**EXTRACTED RECORDS**:
_ _ _ _ _ _ _

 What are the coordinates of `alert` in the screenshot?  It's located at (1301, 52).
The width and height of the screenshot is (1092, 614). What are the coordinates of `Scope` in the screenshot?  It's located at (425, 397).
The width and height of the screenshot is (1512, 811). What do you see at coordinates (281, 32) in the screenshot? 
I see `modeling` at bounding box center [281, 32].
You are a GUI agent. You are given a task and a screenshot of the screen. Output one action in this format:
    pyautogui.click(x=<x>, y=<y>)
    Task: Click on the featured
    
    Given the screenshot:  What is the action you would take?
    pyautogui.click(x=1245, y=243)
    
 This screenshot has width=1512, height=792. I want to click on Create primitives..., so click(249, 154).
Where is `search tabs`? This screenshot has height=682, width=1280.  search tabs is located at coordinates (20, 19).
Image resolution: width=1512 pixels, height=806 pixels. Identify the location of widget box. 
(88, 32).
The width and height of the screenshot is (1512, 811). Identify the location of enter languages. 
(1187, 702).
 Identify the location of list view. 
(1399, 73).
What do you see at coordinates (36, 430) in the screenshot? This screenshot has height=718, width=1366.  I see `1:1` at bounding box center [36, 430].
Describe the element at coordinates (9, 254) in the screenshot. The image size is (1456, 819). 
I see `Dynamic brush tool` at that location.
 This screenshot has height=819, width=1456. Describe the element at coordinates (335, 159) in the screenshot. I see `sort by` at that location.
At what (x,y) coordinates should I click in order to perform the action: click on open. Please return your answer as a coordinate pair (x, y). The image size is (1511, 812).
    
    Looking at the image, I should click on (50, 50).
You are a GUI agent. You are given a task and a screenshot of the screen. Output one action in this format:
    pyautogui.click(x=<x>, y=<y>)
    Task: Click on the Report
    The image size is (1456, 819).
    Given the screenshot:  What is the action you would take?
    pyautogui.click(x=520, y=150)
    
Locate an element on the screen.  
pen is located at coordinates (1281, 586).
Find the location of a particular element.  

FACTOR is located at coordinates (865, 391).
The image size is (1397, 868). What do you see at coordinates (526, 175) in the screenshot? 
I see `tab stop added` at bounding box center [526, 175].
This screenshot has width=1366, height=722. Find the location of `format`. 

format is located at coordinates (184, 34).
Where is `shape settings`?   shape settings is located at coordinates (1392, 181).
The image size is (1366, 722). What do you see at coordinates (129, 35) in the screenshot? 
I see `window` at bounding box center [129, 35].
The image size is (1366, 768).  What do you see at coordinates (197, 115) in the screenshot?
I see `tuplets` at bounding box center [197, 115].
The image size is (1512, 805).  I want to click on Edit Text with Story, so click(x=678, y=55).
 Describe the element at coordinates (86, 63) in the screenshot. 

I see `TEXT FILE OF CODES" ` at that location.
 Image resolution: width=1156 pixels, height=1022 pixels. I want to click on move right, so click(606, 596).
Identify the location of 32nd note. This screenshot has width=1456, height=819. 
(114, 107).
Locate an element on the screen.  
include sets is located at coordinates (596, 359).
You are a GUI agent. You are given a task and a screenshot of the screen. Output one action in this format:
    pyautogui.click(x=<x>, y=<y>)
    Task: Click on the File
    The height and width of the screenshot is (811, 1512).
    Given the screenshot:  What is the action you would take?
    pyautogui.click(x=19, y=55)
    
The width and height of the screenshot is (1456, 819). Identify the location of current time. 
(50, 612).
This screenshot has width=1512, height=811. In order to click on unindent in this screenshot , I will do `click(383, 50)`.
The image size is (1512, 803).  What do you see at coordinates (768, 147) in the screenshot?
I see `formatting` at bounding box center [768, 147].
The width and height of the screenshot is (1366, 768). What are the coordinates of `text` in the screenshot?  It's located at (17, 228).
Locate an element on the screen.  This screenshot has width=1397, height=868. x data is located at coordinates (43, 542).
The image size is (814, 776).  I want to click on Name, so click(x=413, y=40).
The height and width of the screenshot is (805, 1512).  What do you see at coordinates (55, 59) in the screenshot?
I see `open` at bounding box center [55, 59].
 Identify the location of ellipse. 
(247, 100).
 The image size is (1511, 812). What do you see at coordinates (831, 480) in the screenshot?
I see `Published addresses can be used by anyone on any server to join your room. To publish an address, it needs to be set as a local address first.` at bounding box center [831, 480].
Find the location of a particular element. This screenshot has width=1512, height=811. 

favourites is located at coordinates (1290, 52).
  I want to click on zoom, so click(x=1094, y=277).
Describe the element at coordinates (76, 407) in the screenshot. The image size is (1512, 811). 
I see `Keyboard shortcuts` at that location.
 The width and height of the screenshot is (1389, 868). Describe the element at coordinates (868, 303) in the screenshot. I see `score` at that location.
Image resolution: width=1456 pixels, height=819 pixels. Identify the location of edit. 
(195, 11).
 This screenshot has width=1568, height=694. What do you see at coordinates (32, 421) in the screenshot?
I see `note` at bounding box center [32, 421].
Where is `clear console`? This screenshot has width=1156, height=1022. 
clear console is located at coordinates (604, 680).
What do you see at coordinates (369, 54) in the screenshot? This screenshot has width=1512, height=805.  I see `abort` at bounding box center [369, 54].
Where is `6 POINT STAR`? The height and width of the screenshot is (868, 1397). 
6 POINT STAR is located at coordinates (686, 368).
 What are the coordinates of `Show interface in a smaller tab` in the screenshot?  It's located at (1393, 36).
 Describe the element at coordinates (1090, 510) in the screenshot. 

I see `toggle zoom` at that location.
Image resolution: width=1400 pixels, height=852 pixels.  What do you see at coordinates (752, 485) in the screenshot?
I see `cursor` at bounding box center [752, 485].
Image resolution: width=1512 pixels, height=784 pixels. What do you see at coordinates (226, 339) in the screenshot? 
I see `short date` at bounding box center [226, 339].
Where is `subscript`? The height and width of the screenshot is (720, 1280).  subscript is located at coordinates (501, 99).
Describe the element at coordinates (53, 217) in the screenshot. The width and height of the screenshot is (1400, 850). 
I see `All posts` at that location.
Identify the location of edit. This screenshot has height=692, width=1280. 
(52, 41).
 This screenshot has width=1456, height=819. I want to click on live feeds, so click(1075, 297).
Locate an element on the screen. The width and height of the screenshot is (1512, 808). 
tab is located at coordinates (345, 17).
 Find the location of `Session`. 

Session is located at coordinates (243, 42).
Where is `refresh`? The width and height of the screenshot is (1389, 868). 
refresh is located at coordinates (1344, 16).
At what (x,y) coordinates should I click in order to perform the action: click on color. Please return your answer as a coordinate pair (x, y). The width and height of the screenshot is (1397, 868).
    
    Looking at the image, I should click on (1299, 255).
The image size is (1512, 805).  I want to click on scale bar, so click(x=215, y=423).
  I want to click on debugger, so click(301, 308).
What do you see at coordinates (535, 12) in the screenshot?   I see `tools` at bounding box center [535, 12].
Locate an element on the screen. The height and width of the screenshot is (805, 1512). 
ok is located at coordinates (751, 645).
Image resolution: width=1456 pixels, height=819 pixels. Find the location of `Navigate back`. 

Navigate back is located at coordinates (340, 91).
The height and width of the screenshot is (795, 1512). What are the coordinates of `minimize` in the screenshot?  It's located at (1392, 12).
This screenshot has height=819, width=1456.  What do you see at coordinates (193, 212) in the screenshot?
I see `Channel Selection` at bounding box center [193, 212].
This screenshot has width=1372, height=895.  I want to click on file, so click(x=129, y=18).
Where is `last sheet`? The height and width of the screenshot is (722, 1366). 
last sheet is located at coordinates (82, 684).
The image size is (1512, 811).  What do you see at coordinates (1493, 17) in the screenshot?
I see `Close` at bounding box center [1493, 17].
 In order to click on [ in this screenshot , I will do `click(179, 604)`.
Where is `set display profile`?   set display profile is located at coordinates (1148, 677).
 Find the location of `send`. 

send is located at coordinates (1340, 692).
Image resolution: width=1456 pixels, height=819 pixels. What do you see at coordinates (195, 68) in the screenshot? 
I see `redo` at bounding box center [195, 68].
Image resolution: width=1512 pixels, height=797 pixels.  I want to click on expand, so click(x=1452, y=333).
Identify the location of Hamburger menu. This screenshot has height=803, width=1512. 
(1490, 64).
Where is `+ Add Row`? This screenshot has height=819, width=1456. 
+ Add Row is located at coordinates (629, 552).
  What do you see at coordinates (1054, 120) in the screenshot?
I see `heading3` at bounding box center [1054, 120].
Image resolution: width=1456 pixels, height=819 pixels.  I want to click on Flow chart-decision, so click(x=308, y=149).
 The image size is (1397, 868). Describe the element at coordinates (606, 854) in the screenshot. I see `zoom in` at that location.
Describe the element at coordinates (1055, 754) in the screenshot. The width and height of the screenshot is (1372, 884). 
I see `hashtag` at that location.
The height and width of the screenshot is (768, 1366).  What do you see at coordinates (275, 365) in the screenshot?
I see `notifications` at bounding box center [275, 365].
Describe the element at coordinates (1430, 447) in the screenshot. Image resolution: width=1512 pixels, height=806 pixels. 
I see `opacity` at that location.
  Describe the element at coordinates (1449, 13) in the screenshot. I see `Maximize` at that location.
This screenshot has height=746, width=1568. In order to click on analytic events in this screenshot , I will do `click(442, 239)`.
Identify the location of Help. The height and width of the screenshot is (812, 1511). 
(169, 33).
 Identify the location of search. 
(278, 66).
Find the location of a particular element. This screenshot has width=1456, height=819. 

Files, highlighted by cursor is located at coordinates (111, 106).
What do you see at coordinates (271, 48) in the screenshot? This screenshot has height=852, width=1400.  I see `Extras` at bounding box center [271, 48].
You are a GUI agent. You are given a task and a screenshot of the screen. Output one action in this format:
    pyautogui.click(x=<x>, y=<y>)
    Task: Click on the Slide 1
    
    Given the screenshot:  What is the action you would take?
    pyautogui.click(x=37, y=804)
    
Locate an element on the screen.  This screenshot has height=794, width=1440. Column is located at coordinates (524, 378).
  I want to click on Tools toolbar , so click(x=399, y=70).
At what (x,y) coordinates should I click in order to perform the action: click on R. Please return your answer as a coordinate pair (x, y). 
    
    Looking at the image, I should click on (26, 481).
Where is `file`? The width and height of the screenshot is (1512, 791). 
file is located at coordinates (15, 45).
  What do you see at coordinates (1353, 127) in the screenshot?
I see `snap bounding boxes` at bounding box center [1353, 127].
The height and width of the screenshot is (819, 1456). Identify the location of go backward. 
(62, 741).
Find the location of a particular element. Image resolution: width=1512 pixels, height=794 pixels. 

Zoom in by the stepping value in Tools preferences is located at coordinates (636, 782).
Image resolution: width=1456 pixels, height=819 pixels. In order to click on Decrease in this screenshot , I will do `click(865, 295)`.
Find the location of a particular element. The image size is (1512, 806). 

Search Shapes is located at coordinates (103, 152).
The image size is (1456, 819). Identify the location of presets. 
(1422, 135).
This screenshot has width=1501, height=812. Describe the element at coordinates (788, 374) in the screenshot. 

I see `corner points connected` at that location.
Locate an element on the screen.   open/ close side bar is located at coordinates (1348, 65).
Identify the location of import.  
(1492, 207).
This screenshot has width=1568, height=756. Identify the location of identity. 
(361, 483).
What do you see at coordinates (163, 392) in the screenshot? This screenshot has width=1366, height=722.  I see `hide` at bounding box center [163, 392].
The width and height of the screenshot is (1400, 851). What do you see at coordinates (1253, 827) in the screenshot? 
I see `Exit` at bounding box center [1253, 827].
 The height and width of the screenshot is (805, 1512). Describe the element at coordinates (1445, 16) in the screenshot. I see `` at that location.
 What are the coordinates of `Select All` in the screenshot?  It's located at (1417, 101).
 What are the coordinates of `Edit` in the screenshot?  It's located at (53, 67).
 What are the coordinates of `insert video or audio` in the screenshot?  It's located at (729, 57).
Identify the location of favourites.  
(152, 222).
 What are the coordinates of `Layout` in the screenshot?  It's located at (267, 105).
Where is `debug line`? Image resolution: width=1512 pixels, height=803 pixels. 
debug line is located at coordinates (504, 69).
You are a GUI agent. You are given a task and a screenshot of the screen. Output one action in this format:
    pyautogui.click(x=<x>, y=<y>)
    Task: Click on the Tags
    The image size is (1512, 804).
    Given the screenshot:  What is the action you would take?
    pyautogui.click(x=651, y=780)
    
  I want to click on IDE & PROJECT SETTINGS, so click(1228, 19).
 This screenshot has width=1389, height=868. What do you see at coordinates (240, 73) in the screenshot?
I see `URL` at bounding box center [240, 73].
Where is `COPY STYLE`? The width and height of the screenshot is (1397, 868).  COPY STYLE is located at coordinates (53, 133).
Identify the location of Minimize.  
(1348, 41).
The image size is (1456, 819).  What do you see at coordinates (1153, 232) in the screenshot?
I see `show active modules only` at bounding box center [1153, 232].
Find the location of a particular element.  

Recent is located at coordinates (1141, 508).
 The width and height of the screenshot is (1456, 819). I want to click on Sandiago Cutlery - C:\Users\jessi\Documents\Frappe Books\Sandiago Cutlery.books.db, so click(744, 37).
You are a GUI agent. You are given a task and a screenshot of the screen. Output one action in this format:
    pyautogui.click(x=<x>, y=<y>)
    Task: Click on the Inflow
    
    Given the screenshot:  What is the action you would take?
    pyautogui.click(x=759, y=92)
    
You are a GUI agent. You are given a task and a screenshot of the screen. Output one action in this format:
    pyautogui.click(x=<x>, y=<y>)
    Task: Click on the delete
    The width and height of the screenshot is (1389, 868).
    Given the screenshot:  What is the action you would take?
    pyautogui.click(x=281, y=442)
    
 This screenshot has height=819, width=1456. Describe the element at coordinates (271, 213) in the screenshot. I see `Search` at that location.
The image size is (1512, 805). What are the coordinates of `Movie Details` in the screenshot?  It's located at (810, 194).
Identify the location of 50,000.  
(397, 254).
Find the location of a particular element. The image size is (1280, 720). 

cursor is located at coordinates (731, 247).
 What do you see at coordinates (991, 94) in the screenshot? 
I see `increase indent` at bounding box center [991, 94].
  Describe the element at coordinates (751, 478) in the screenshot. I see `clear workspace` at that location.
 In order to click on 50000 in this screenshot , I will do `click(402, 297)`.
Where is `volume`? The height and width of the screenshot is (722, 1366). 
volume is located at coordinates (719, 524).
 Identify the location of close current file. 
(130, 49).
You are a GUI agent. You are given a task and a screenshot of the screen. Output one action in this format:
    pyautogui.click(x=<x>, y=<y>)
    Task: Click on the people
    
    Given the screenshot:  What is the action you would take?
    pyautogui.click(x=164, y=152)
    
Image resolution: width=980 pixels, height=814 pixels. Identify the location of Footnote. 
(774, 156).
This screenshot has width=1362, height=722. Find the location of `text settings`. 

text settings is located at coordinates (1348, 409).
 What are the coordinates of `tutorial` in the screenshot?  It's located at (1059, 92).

_ _ _ _ _ _ _

Repeat the rows from the line containing "The image size is (1366, 722)." through the line containing "center [129, 35].", character for character.

The image size is (1366, 722). What do you see at coordinates (129, 35) in the screenshot? 
I see `window` at bounding box center [129, 35].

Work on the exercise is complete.